Schon 2017 hatte der GEW-Gewerkschaftstag in Freiburg im Breisgau einen Antrag der Bundesfachgruppe Gymnasien mit dem Titel „Mobilität für Lehrkräfte ermöglichen – Ländertauschverfahren optimieren“ beschlossen. Seither setzt sich die GEW verstärkt für eine Weiterentwicklung des Lehrertauschverfahrens und eine gleichberechtigte Einbeziehung beamteter und tarifbeschäftigter Lehrkräfte ein. „Bei einem Antrag einer Kollegin oder eines Kollegen auf den Wechsel des Bundeslandes ist die Freigabe durch die abgebende Behörde zu erteilen“, heißt es im Beschluss. Zudem sollten Personalvertretungen an der zentralen Tauschsitzung der Länder teilnehmen, um Gleichbehandlung zu gewährleisten und soziale Härten zu vermeiden.

„Dieses System ist nicht mehr zeitgemäß.“ (Lukas Sturm)

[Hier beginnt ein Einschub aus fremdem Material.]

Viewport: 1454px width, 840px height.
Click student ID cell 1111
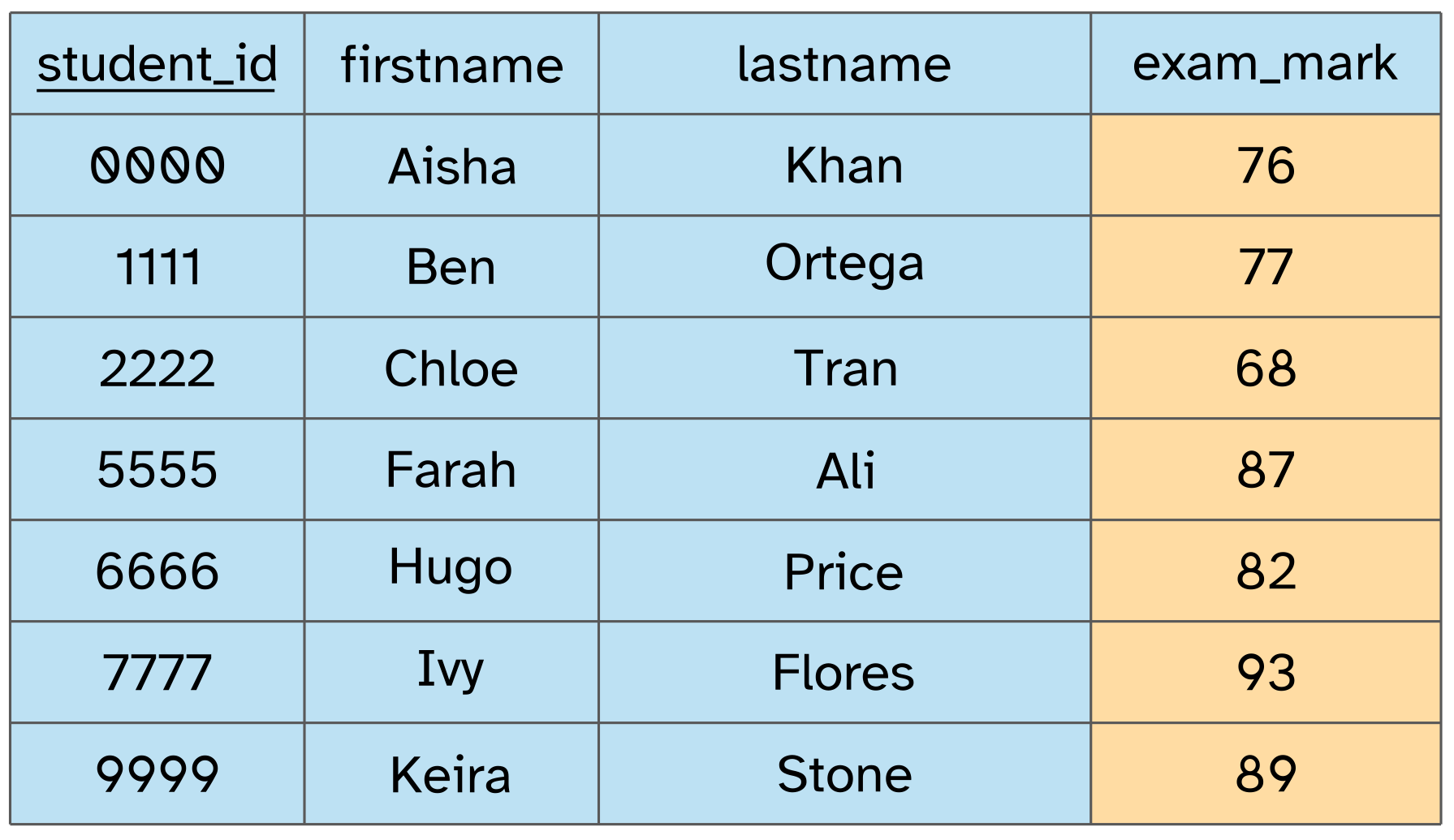coord(157,266)
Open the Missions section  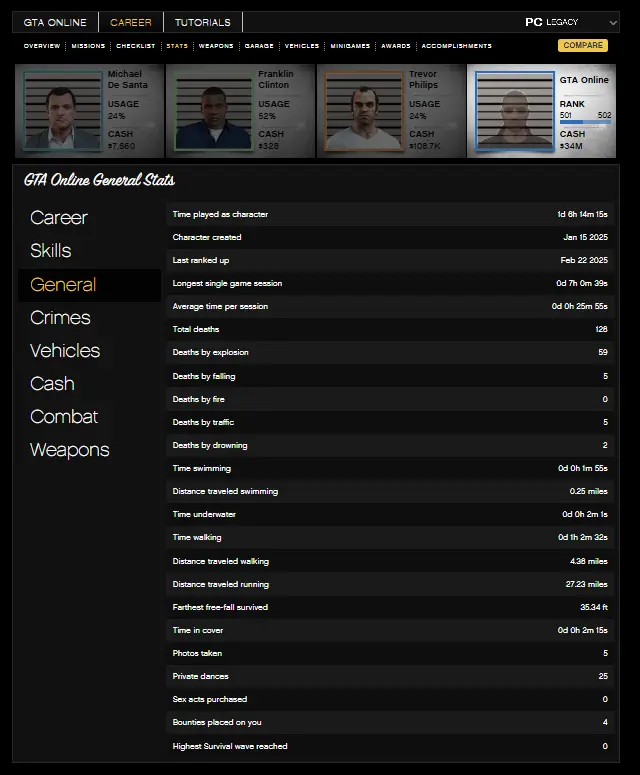click(x=88, y=46)

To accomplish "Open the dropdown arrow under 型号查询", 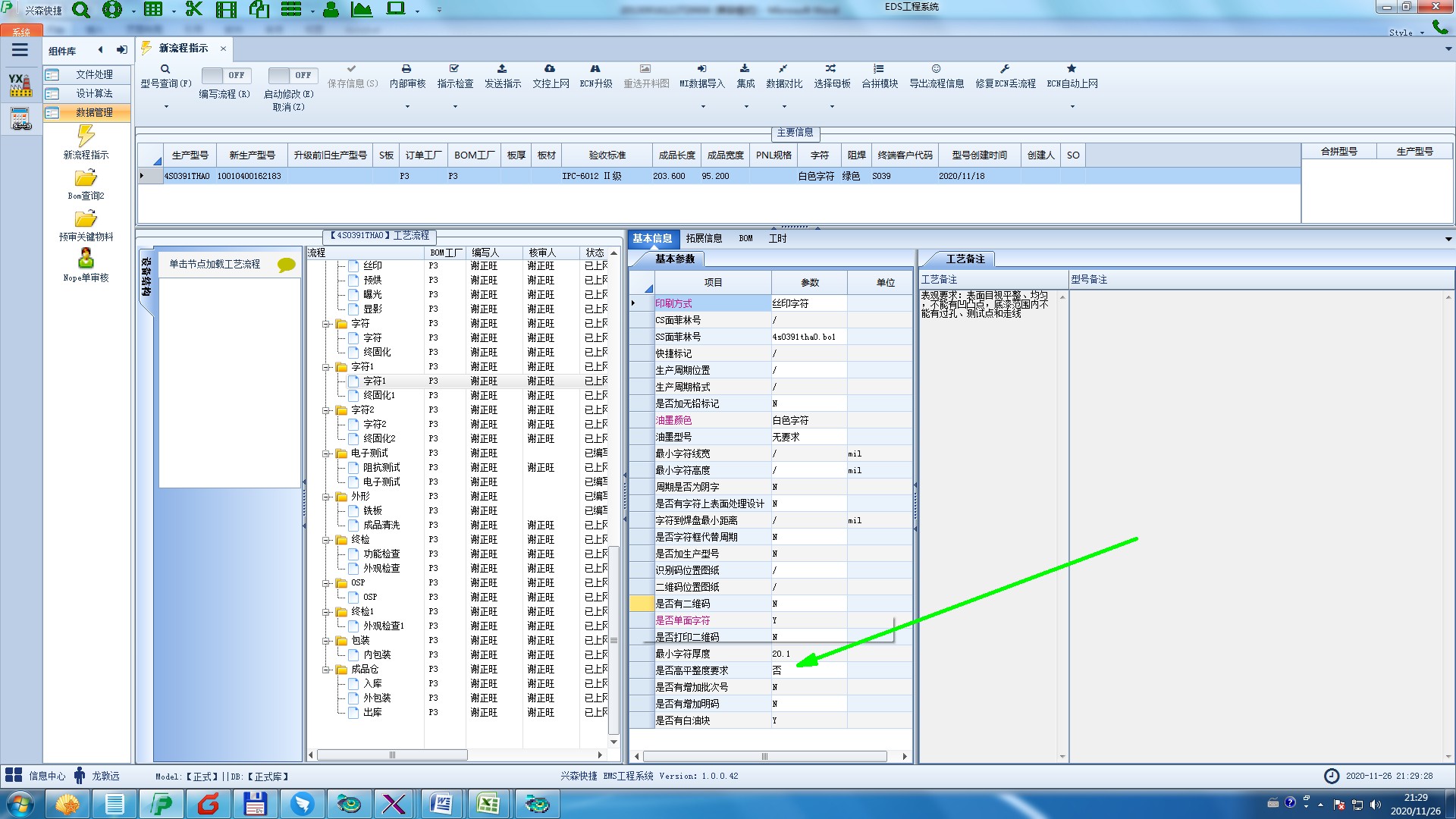I will 166,107.

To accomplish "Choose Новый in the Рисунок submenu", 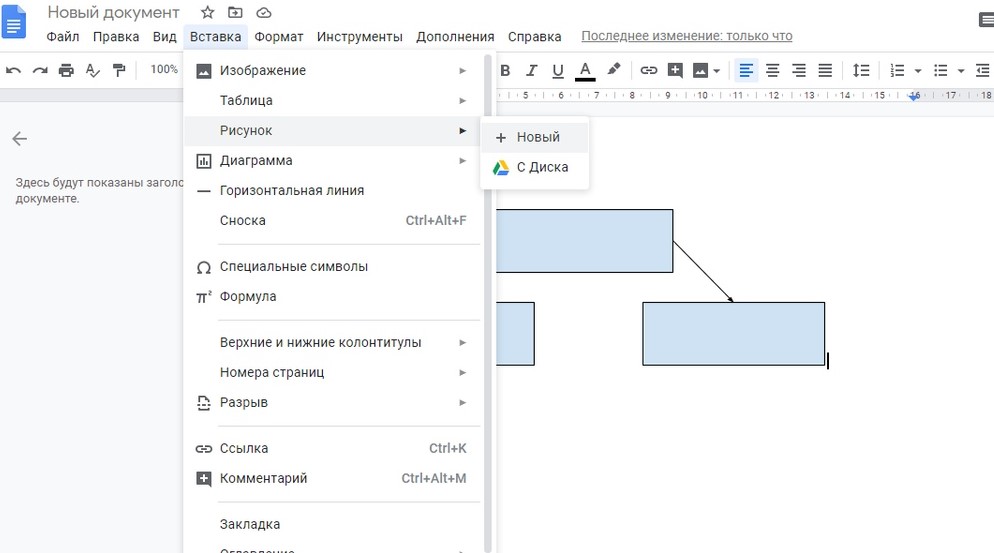I will (537, 137).
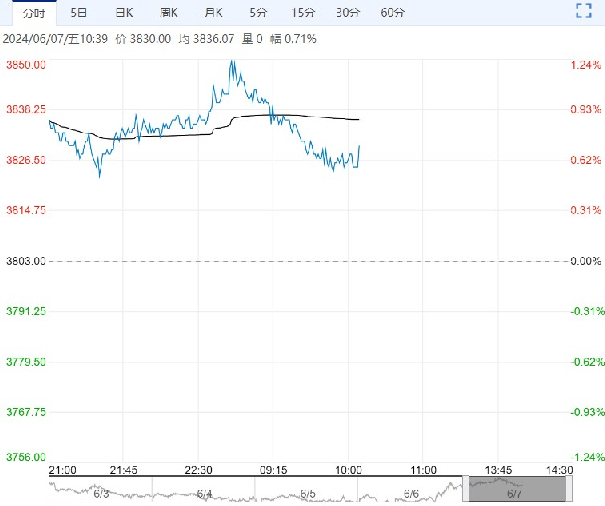Switch to the 周K tab

[x=170, y=13]
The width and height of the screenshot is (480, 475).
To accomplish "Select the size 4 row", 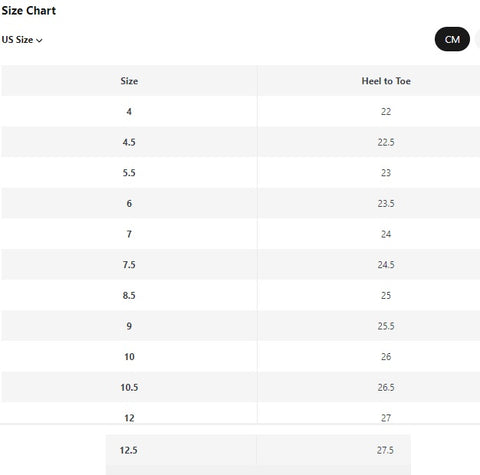I will [241, 111].
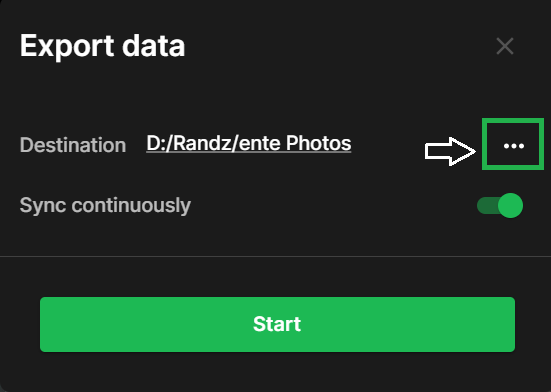Screen dimensions: 551x392
Task: Close the Export data dialog
Action: (x=505, y=46)
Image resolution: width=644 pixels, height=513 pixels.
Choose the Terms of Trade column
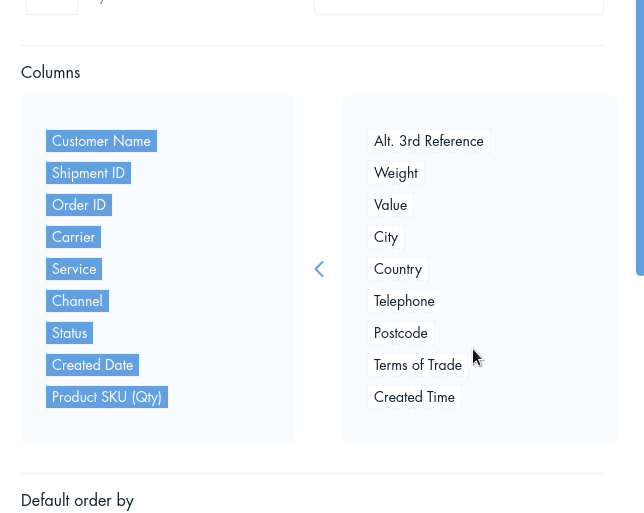point(418,365)
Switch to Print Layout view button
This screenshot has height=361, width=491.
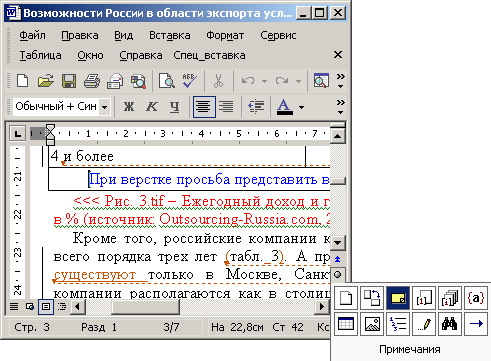pyautogui.click(x=46, y=306)
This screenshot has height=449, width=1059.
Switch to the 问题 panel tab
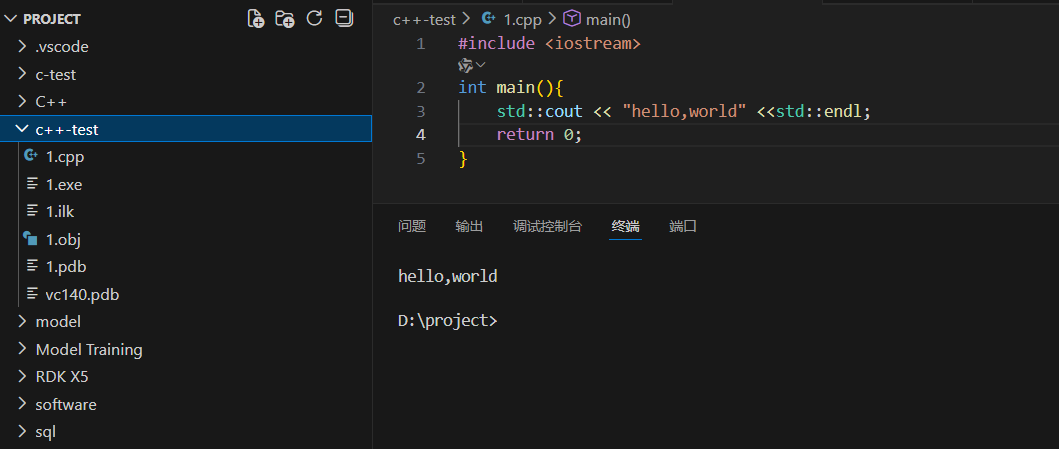click(411, 226)

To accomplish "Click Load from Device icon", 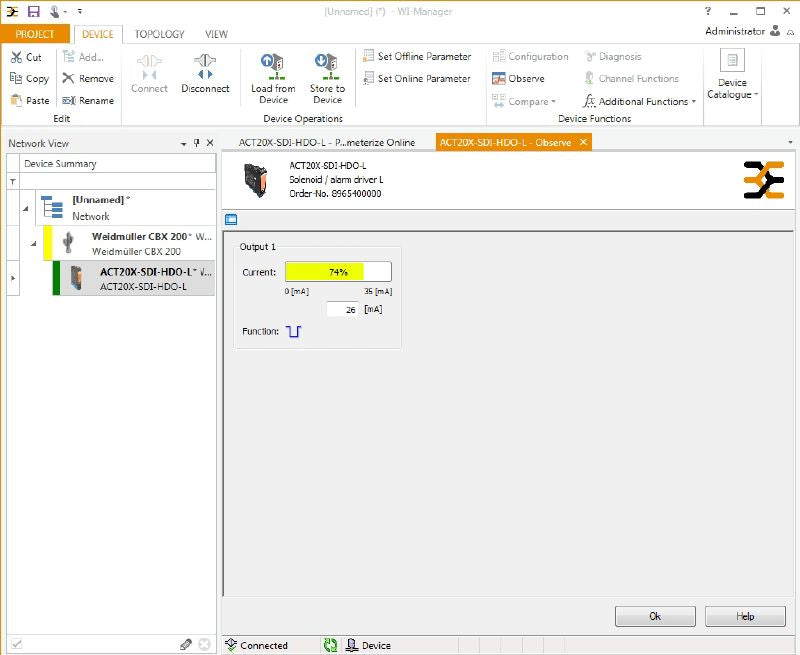I will tap(273, 68).
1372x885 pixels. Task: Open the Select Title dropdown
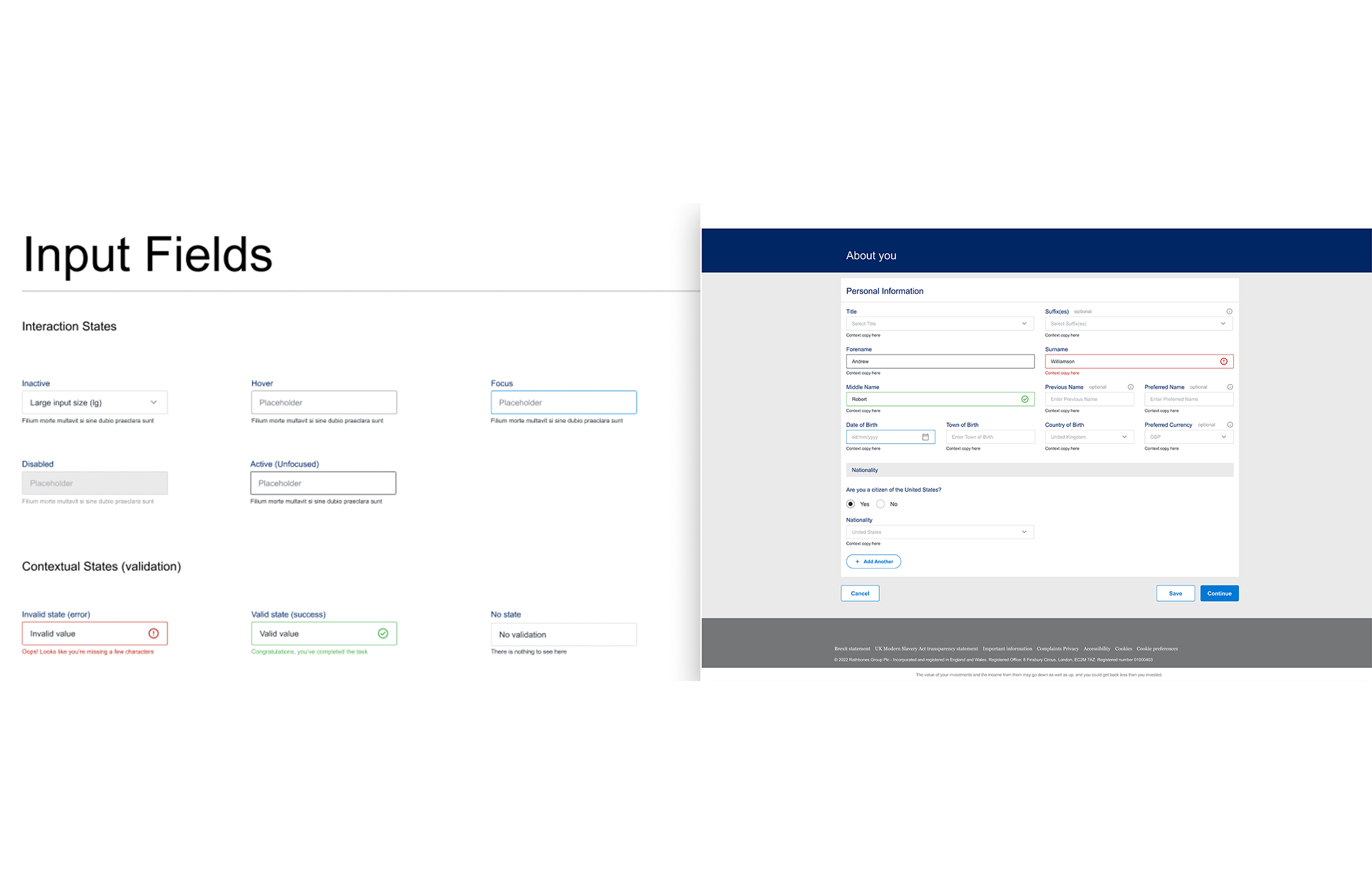pos(939,324)
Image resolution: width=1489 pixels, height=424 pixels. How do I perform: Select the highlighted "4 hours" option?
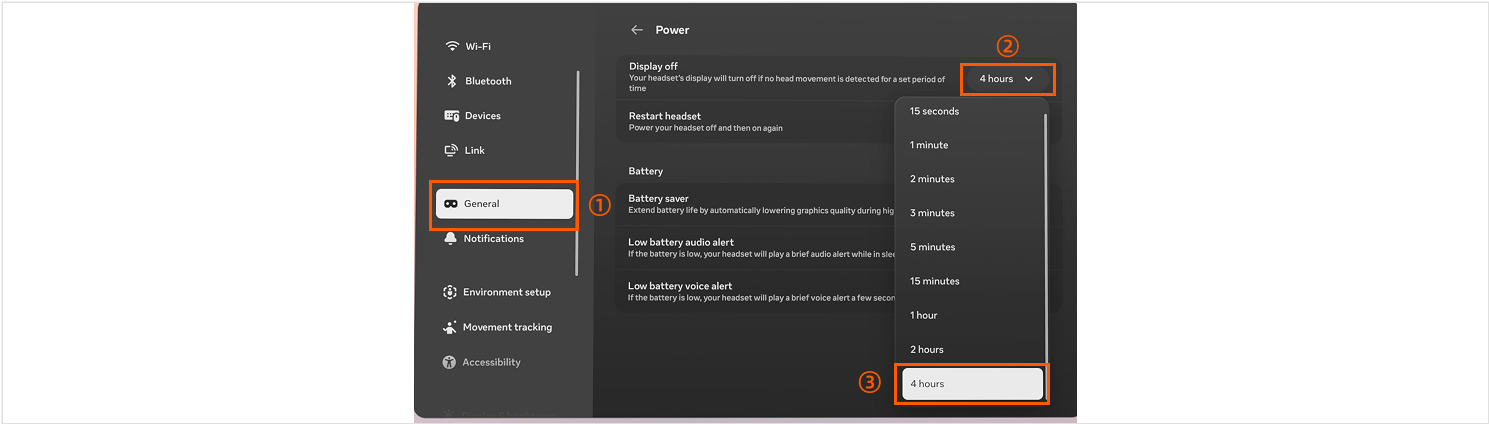[972, 384]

Die hohen Hürden beim Ortswechsel und bei der Lebensplanung, die mit der Verbeamtung einhergehen, sind nicht nur ein privates Problem einiger weniger Kolleginnen und Kollegen – offenbar verschärfen sie die Mangelsituation in den Schulen. Viele junge Leute seien heute nicht mehr bereit, diese Einschränkungen hinzunehmen, berichtet Lukas Sturm, seit vier Jahren Grundschullehrer in Heidelberg. „In vielen Gesprächen während meines Studiums und mit Personen, die ein Lehramtsstudium abgebrochen haben, kam vor allem ein Grund zur Sprache: fehlende Flexibilität und Freiheit bei der Lebensgestaltung durch eine Verbeamtung“, berichtet das GEW-Mitglied. Die Perspektive, den Arbeitsplatz nicht selbst auszuwählen, nur schwer wechseln zu können und dabei in den Grenzen eines Bundeslandes gefangen zu sein, schrecke viele junge Leute ab. „Dieses System ist nicht mehr zeitgemäß.“

Sturm weiter: Mit Mitte oder Ende 20 den Arbeitsplatz und Wohnsitz für die kommenden Dekaden festlegen zu müssen, sei für die junge Generation keine akzeptable Zukunftsaussicht. Die Sicherheit einer Verbeamtung falle heute bei der Jobentscheidung weniger ins Gewicht als die Bewegungs- und Gestaltungsfreiheit aus privaten und familiären Gründen. Die Forderung vieler junger Leute laute deshalb: Die finanziellen Anreize für angestellte Lehrkräfte müssten größer, der Jobwechsel auch über Bundesländergrenzen hinweg müsse deutlich leichter werden. Das sieht Lehrerin John nicht anders.